**Request**
Carry on the forum discussion about Elon Musk, public transport and electric cars, picking up after its final line.

* Begin Passage shown *

Elon's POV has access to a lot more data than we do.

He could give more fine grained details about safety. He actively chooses not
to:

[https://www.youtube.com/watch?v=HqvatzjHGyk&t=47m17s](https://www.youtube.com/watch?v=HqvatzjHGyk&t=47m17s)

------
brianpgordon
> Be the person on the side of the climate

Elon Musk is not on the side of the climate, he's on the side of Elon Musk.
His forays into tunneling put the lie to his pro-climate claims awhile ago. He
has a bizarre hatred for public transport, which is the real solution to
reducing transportation emissions in cities. He would rather everyone take a
tunnel (in their Tesla, of course) than countenance the possibility real,
effective public transport, and he's actively seeked to divert public funding
away from public transport to his privately-owned Boring Co. Meanwhile, moving
an entire car around for each person is absurdly inefficient, even if it's
electric. It still has to be charged up, and that electricity is not certain
to be renewable. In fact, in the US, your electric car is not likely to be
significantly more green than a very efficient gasoline vehicle:

[http://shrinkthatfootprint.com/wp-
content/uploads/2013/02/Sh...](http://shrinkthatfootprint.com/wp-
content/uploads/2013/02/Shades-of-Green-Full-Report.pdf)

* End Passage shown *
* Begin Extracted information *

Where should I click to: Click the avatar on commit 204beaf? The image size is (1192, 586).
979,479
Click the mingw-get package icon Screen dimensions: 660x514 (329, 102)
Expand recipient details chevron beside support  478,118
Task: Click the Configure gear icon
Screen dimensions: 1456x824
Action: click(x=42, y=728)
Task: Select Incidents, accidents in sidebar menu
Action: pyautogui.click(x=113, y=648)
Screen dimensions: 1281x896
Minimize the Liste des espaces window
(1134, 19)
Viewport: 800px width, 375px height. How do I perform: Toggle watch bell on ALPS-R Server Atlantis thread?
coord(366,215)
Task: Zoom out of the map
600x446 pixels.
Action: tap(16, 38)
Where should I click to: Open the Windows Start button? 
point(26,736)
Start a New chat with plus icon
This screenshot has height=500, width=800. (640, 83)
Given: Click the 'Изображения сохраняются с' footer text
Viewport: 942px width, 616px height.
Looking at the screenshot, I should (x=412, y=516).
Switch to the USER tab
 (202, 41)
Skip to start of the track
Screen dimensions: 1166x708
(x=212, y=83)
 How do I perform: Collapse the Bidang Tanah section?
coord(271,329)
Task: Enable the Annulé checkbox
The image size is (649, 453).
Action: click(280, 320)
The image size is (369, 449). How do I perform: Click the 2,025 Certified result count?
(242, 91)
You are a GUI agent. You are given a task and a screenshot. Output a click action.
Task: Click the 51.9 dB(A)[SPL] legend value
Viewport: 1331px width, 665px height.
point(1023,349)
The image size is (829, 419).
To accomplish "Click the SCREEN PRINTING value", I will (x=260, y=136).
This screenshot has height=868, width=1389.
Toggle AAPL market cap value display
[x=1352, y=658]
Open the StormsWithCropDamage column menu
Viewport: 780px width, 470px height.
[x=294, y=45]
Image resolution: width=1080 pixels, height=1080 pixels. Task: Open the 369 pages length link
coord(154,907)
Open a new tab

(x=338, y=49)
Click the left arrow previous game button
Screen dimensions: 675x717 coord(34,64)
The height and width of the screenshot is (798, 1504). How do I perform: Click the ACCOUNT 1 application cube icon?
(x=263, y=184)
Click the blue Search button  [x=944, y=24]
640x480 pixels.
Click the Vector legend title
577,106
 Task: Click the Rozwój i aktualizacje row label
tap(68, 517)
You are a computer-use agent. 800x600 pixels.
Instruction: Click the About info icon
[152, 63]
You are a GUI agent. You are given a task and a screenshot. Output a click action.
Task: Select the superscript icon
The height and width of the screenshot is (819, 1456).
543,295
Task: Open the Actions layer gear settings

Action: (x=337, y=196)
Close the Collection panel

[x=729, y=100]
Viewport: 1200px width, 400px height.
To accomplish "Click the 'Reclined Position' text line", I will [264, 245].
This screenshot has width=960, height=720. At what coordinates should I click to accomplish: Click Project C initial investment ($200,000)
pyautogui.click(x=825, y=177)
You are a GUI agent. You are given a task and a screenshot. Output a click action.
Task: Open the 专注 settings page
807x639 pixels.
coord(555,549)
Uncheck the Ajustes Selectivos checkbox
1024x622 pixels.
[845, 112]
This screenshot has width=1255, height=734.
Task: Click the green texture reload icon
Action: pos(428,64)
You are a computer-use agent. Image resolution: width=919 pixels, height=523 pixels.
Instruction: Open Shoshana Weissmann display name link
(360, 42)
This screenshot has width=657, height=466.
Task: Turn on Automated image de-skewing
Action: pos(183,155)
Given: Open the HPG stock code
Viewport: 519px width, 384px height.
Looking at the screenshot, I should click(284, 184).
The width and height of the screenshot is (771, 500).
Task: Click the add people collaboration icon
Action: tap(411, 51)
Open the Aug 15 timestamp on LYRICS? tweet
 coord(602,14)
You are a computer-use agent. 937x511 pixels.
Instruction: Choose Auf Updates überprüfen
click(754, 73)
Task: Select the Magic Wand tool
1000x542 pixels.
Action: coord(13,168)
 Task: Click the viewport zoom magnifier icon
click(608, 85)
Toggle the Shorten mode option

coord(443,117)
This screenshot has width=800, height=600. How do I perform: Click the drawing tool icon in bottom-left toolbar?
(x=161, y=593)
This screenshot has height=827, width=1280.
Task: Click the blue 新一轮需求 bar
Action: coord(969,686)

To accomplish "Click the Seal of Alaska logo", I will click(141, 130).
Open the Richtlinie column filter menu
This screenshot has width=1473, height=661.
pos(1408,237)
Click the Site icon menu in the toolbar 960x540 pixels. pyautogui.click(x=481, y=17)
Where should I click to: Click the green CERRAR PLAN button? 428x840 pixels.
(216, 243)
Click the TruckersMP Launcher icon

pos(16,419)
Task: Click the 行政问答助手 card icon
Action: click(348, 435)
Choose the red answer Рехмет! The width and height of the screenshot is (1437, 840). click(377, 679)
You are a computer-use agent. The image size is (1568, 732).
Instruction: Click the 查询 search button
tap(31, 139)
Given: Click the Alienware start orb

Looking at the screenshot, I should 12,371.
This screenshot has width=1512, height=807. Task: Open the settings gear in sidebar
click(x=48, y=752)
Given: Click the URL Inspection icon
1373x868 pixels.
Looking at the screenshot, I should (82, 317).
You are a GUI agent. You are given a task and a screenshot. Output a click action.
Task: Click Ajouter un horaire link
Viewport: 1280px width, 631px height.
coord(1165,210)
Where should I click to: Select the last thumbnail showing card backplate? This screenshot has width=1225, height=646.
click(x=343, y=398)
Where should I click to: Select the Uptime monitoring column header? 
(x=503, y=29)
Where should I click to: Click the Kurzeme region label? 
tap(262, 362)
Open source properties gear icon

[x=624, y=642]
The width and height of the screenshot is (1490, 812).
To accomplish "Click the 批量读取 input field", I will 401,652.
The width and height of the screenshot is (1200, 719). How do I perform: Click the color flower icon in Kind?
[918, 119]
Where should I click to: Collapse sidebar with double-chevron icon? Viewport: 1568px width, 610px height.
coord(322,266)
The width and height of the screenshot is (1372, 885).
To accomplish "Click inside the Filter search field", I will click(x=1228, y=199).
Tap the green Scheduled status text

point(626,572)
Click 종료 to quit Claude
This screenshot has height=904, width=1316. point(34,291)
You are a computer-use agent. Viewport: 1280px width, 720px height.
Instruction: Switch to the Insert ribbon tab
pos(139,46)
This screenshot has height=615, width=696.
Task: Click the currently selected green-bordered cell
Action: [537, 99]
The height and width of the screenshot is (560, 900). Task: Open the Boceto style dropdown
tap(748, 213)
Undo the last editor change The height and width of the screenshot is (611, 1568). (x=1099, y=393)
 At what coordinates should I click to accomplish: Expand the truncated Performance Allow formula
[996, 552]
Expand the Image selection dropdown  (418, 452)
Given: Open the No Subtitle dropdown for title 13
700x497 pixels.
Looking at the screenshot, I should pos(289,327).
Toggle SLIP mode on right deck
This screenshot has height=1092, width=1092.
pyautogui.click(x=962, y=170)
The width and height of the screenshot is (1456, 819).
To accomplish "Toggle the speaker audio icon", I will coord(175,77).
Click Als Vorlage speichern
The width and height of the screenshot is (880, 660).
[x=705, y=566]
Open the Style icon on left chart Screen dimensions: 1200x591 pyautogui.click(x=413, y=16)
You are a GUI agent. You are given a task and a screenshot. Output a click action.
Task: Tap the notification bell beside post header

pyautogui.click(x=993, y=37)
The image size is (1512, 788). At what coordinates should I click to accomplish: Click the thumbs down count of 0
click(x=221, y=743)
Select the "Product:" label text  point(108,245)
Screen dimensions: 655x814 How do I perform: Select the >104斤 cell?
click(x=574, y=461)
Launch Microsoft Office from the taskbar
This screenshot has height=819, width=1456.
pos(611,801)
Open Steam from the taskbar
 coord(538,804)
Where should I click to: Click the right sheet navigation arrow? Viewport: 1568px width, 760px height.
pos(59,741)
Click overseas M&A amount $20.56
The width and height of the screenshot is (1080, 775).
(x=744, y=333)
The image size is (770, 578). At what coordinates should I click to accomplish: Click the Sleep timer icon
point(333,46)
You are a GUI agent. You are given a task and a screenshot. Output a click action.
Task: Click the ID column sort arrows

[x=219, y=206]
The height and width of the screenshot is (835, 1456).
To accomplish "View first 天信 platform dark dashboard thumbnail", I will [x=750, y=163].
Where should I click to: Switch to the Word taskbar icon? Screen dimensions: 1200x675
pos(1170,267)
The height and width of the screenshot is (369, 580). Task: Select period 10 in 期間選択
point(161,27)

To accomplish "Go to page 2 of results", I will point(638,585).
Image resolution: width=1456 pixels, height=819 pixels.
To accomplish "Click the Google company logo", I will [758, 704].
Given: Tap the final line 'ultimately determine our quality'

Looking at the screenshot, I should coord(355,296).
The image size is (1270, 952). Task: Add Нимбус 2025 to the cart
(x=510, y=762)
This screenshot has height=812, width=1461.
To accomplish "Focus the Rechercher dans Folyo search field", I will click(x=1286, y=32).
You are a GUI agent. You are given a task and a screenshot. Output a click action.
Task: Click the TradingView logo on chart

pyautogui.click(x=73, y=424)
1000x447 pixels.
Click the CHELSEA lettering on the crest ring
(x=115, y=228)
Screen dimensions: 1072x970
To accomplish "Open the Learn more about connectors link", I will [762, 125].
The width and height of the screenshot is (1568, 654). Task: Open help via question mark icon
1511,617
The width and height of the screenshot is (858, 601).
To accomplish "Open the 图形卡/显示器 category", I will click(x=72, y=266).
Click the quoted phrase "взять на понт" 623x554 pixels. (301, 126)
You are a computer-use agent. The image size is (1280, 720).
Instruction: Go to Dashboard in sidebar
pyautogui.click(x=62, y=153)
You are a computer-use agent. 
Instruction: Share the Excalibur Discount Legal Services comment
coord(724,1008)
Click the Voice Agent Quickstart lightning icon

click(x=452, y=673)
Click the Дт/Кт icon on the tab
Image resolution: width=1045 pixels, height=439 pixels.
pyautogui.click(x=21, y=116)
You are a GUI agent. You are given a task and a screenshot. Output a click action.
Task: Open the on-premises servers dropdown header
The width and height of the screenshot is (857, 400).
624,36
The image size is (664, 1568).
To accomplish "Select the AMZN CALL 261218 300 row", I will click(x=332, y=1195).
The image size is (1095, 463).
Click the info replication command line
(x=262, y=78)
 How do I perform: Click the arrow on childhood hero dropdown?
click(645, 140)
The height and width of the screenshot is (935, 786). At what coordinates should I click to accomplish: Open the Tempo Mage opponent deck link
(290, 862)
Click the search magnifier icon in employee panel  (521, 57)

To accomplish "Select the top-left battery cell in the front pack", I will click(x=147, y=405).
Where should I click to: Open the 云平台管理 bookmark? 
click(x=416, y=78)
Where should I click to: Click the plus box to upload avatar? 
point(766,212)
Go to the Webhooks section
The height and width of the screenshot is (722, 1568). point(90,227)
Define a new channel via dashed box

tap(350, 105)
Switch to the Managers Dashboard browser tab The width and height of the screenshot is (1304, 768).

* End Extracted information *

**Response**
Of course, that's what the SolarCity acquisition is about, right? Except there
is still no solar roof, and Gigafactory 2 is turning into a major scandal -
that whole acquisition seems now to been disastrously ill-advised in
retrospect, and it's hard not to notice that it was hugely profitable for
Musk.

I am on the side of climate. I do not think this requires mindlessly
recapitalizing Elon Musk's ventures over and over. He's not the only one
working on clean energy. Other people can carry the torch if his hubris and
reckless behavior catch up to him and he goes bankrupt.

------
nrook
There are only two options here— either you can root against Tesla, or you can
be indifferent to the death of Walter Huang. Tesla has been irresponsible with
their rollout of self-driving technology, and someone has died as a result.

There's nothing wrong with rooting for other entrants in the self-driving
technology space, like Waymo, which aren't willing to grease their path to
market dominance with the blood of innocents.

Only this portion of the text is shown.